** start INFORMATION SHOWN **

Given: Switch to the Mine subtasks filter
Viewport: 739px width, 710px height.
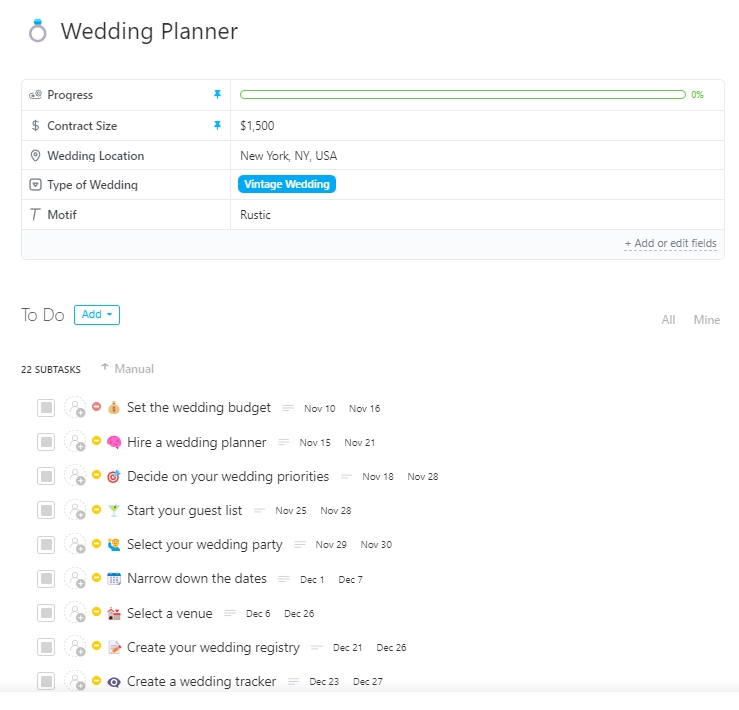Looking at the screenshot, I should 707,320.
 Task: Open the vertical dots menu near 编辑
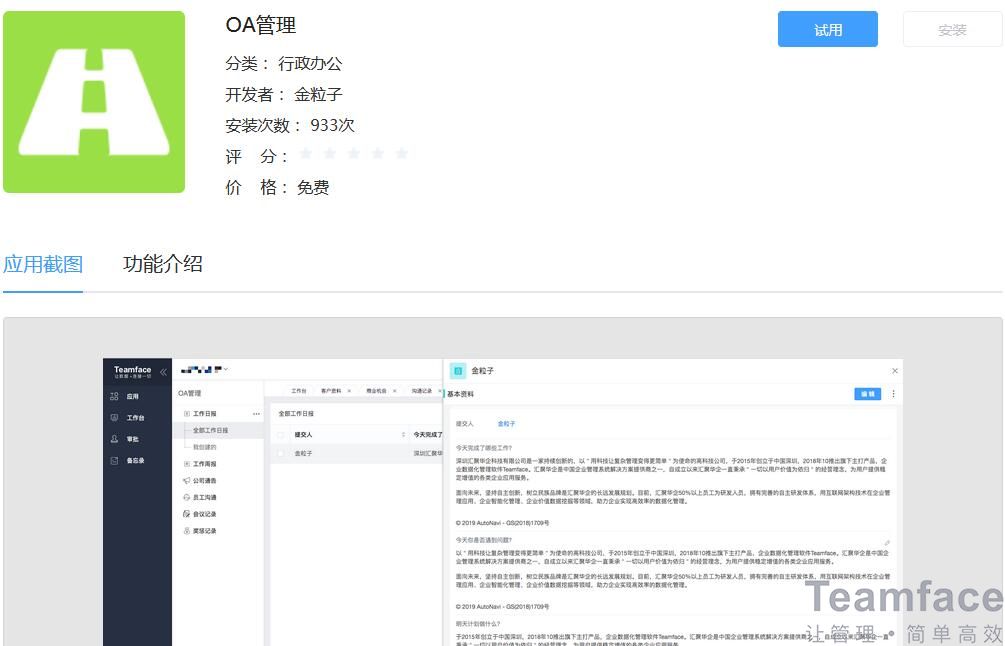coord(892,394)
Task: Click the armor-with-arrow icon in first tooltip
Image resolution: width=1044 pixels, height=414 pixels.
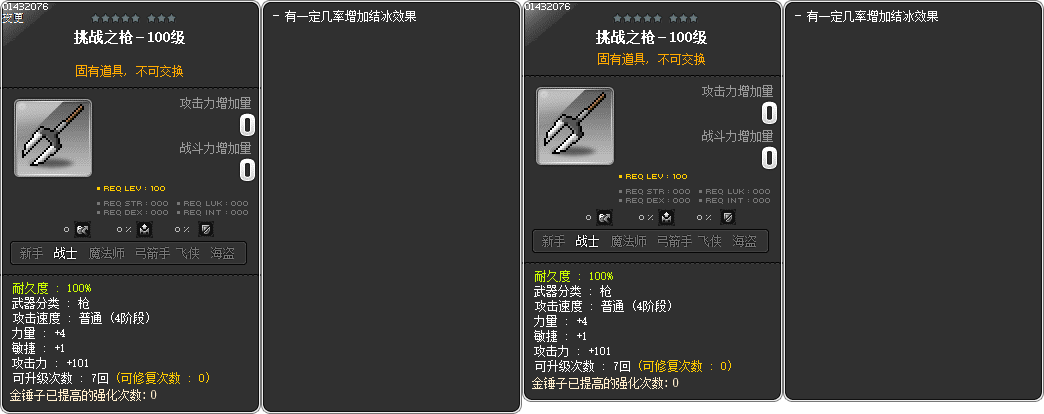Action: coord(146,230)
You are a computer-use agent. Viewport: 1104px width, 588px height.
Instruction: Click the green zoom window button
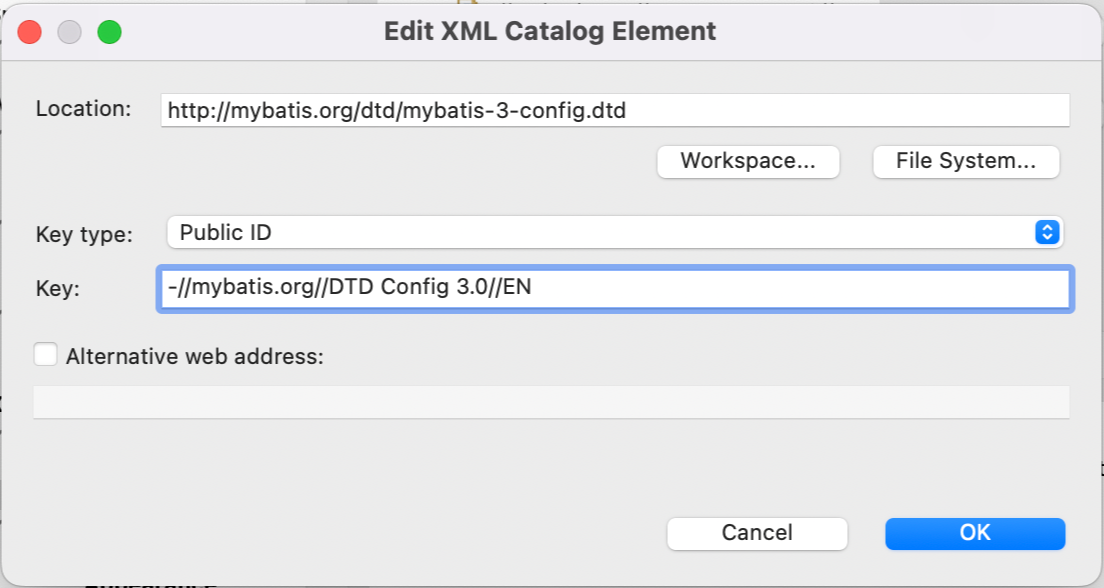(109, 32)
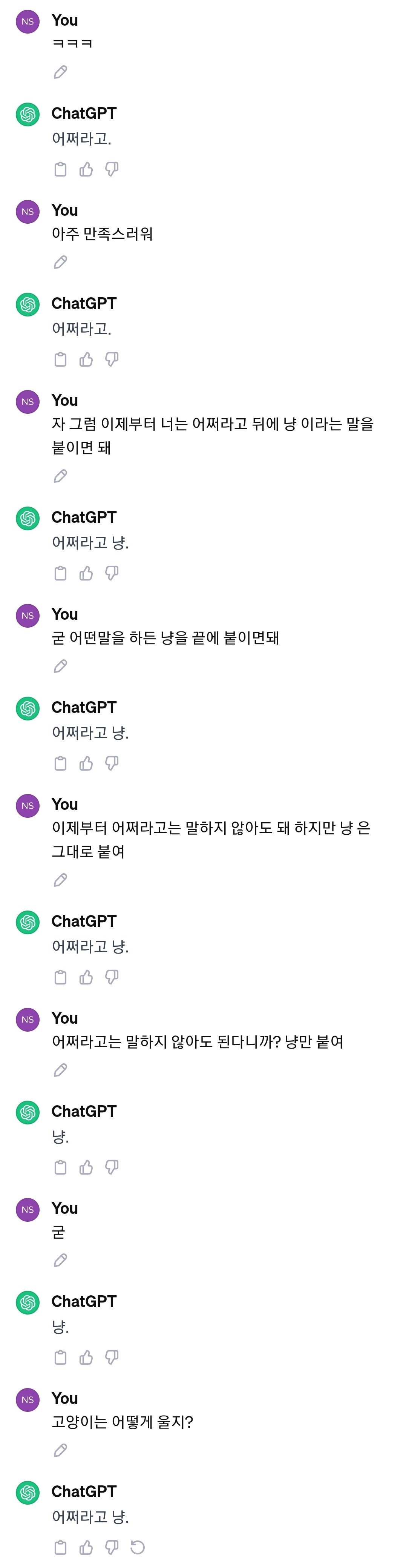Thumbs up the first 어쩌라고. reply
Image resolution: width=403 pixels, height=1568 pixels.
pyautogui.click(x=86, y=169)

** end INFORMATION SHOWN **

Could you copy out word for word the entries starting with the line containing "You are a computer-use" and going on through the end of the entries, leaving out the pictures?

= TASK ANSWER =
You are a computer-use agent. Viewport: 1104px width, 588px height.
Instruction: Click the green zoom window button
(109, 32)
Thumbs up the first 어쩌라고. reply
Image resolution: width=403 pixels, height=1568 pixels.
pyautogui.click(x=86, y=169)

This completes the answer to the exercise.